## PAGE TEXT
Study of the biological relevance in the form of gene-to-annotation is a promising high-throughput strategy that helps the researchers to identify biological processes most pertinent to their study (Huang et al. 2009; Sharma et al. 2012a, b). To study the pertinent or enriched biological process of genes in each cluster, we used the Database for Annotation, Visualization and Integrated Discovery (DAVID) v6.7 ( http://david.abcc.ncifcrf.gov/home.jsp ) (Huang et al. 2009) as our biological tool. The tool provides a comprehensive set of functional annotation tools for investigators to understand biological meaning behind large list of genes (Dennis et al. 2003). A set of user’s input genes is highly associated with certain terms, which is statistically measured by the Fisher Exact in DAVID system. Fisher Exact p − value = 0 represents perfect enrichment; usually p-value is equal or smaller than 5 × 10− 2 to be considered strongly enriched in the annotation categories (Huang et al. 2008, 2009). Fold change enrichment (FE) measure the magnitude of enrichment for a specific annotation category. Let x ij and y ij denote the log2 expression levels of gene i in sample j in the control and disease, respectively, then the fold-change for gene i is defined as FE i  = x i  − y i (Tibshirani and Witten 2007). Thus, FE score ranks the enriched terms in a more comprehensive manner, FE 1.5 and above are suggested to be considered as interesting (Huang et al. 2008). FuncAssociate ( http://llama.med.harvard.edu/funcassociate ), a Web-based application which discovers properties enriched in lists of genes or proteins that emerge from large-scale experimentation (Berriz et al. 2009) is also used for biological significance measurement. Further, gene-card ( http://www.genecards.org/ ) (Safran et al. 2010) is used to study the biological functions of individual gene.

## TASK REQUIREMENTS
List every web address given in the gene annotation passage above.

## DATA SHOWN

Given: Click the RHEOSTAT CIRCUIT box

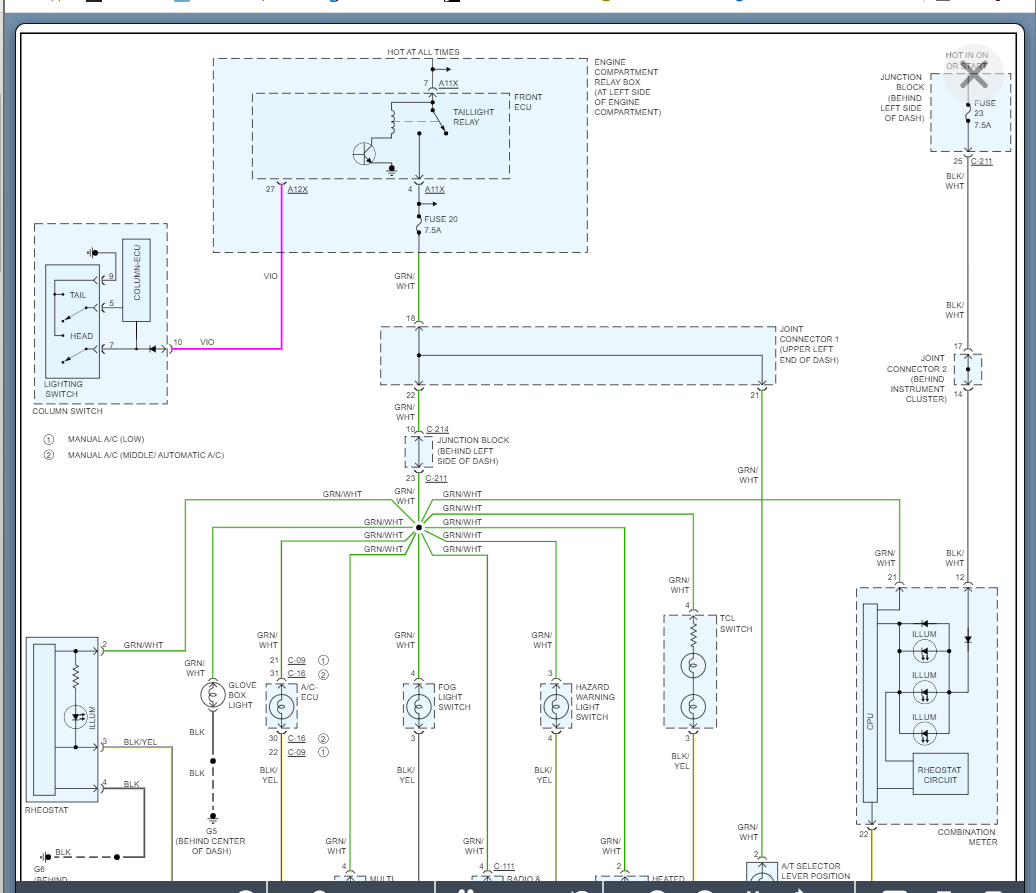Looking at the screenshot, I should pos(940,773).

## RESPONSE AREA
http://david.abcc.ncifcrf.gov/home.jsp
http://llama.med.harvard.edu/funcassociate
http://www.genecards.org/